### Listed records ###

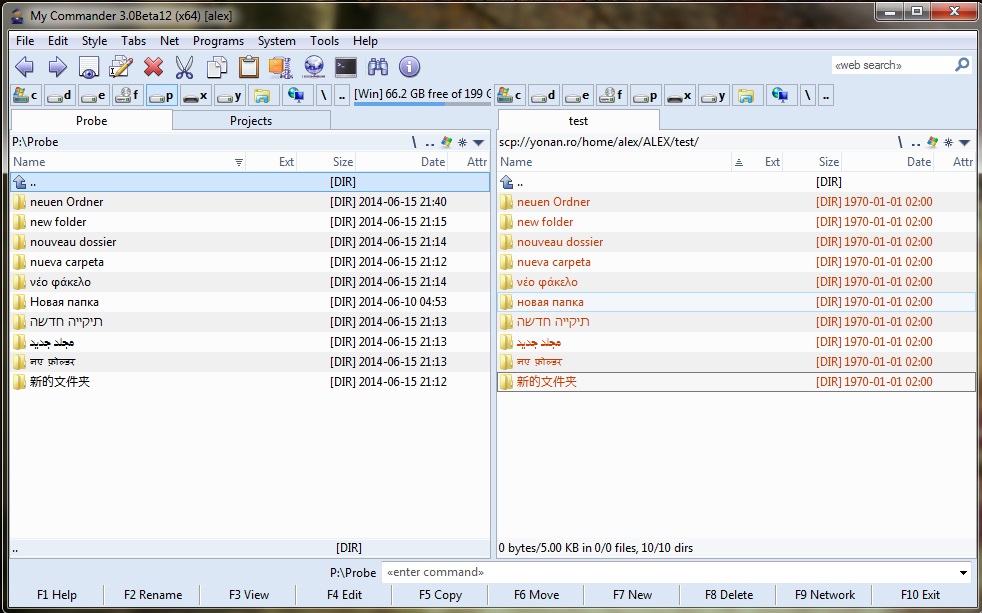Viewport: 982px width, 613px height.
Task: Click the blue Back arrow toolbar icon
Action: 25,67
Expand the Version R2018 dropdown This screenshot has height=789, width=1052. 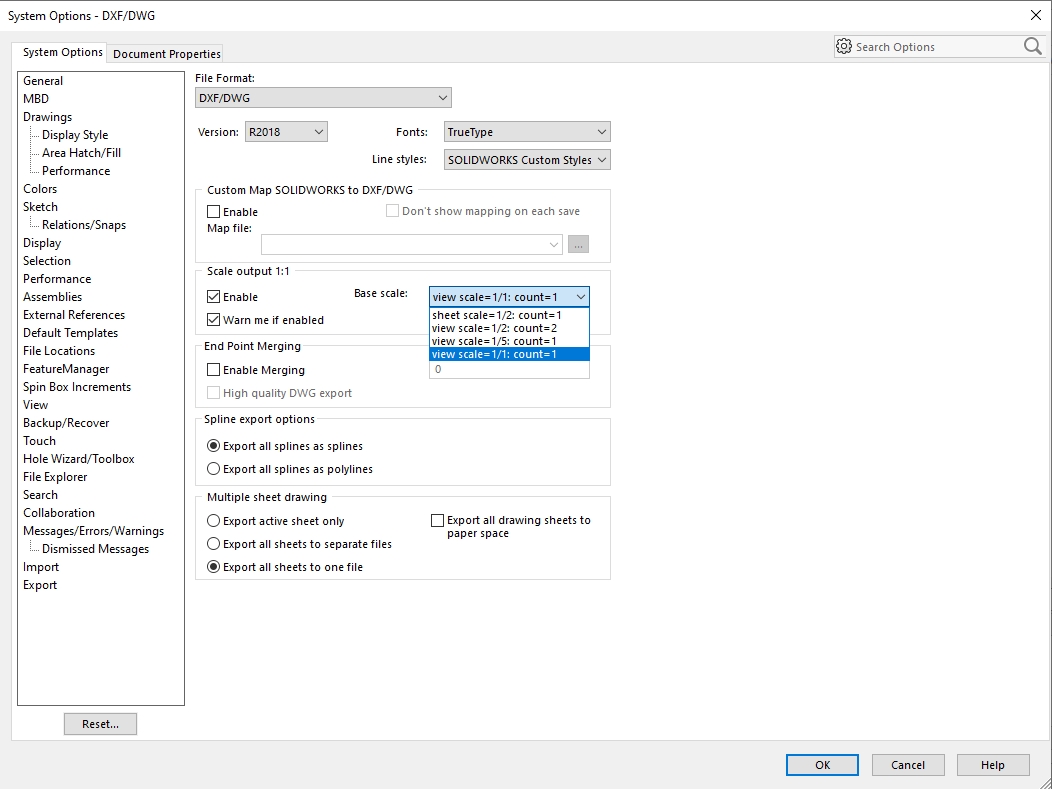coord(286,132)
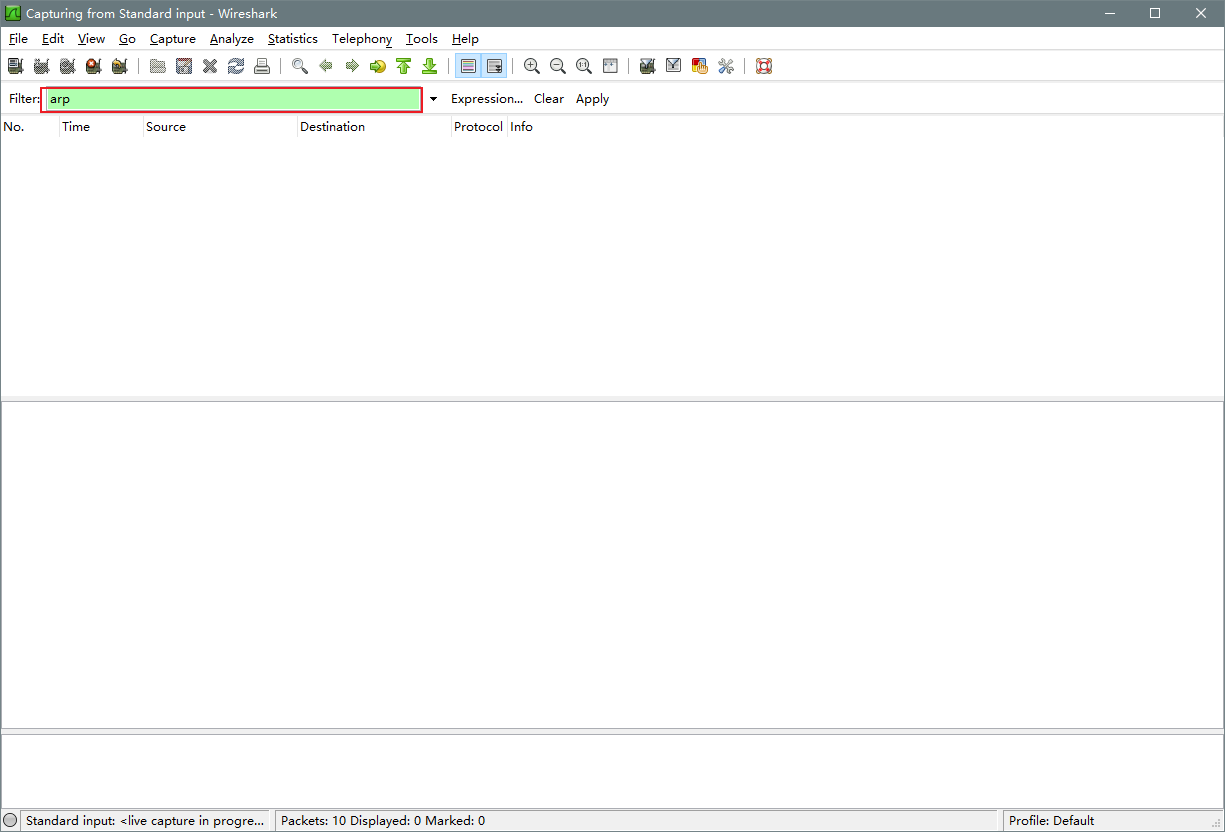Open the Capture menu

pos(172,39)
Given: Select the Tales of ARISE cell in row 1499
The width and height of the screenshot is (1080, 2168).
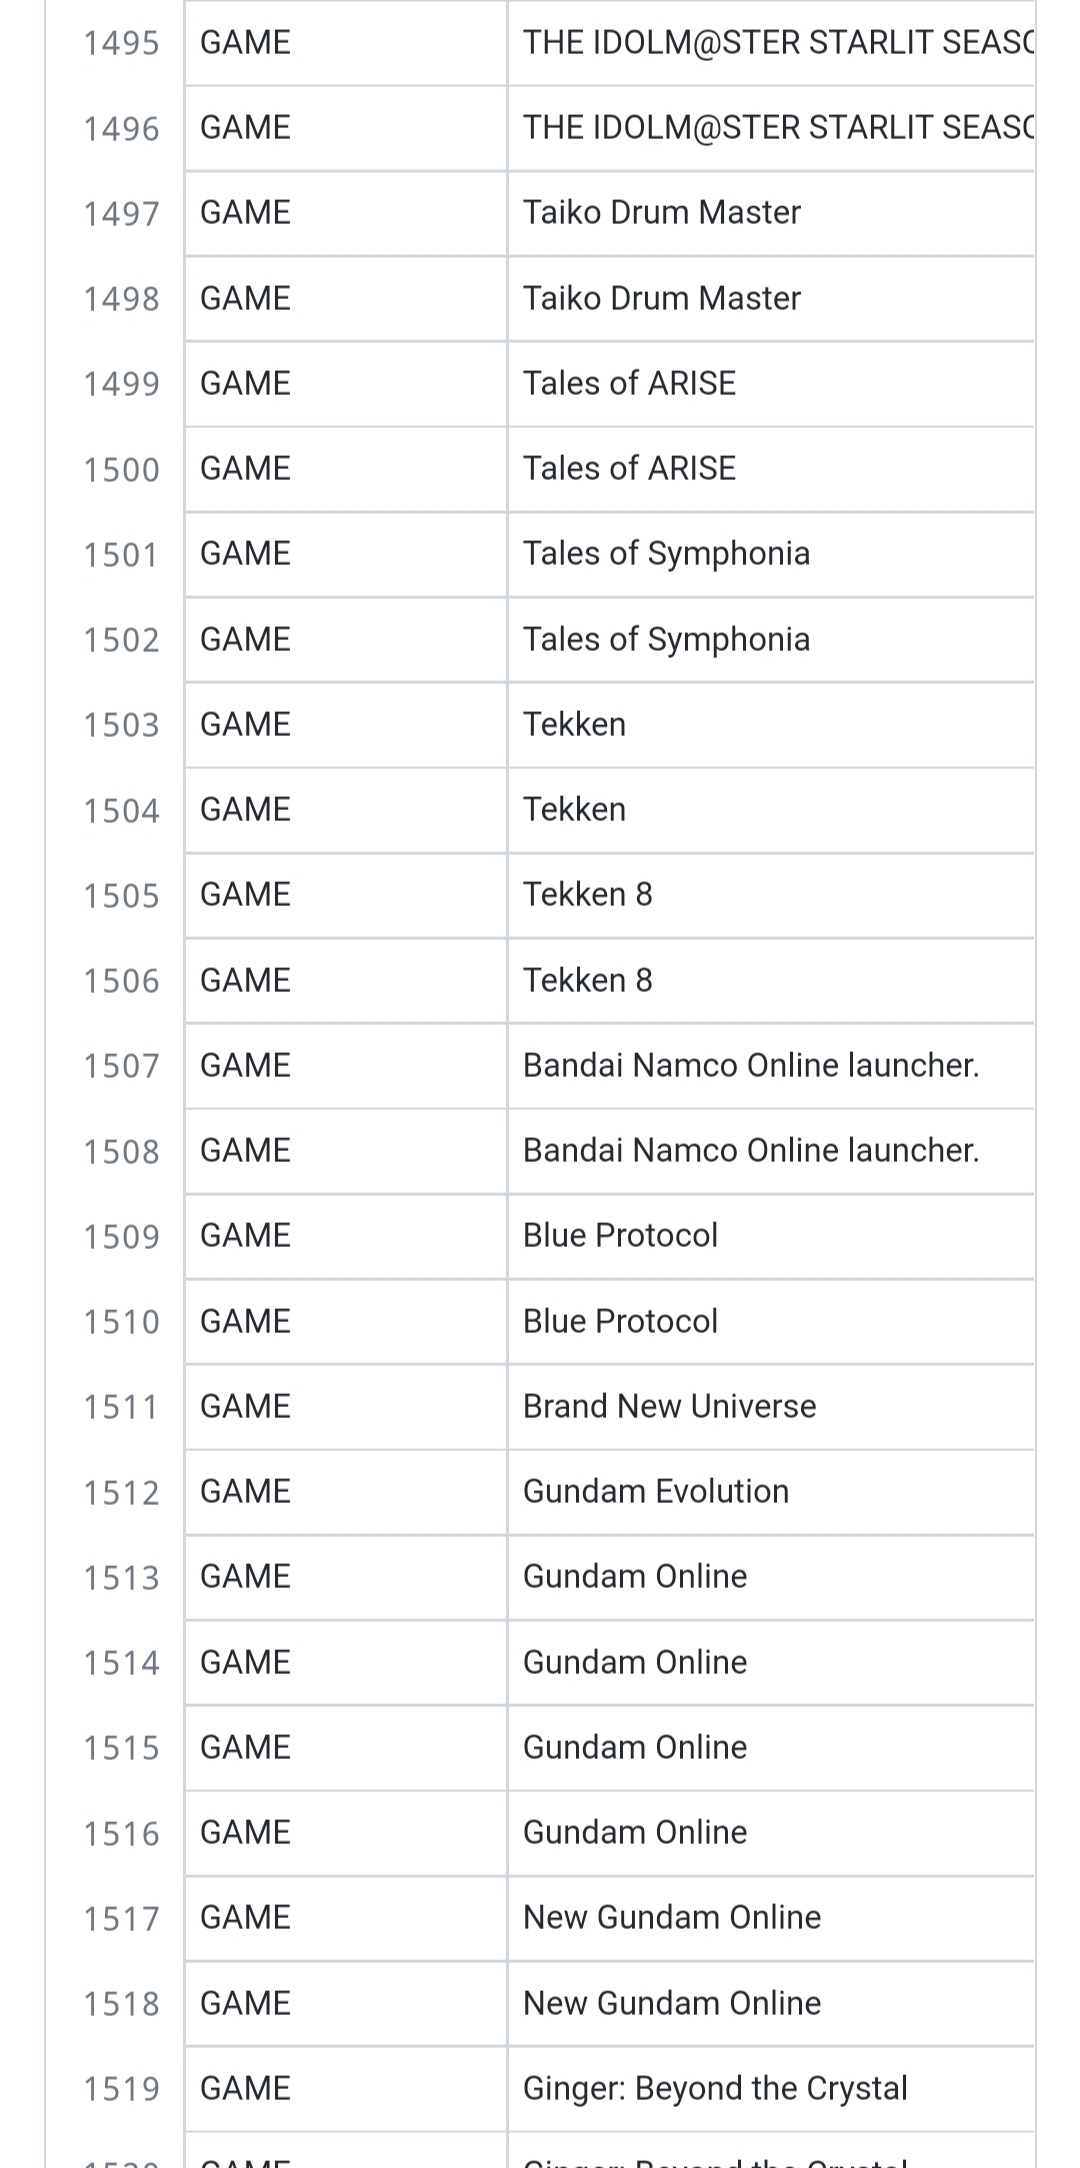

###

## How to complete this task
Both ends included, copy the lines from the one holding "Given: Select the" to the last line of the entries exactly, with all pictures left out.

## Finished task
Given: Select the Tales of ARISE cell in row 1499
The width and height of the screenshot is (1080, 2168).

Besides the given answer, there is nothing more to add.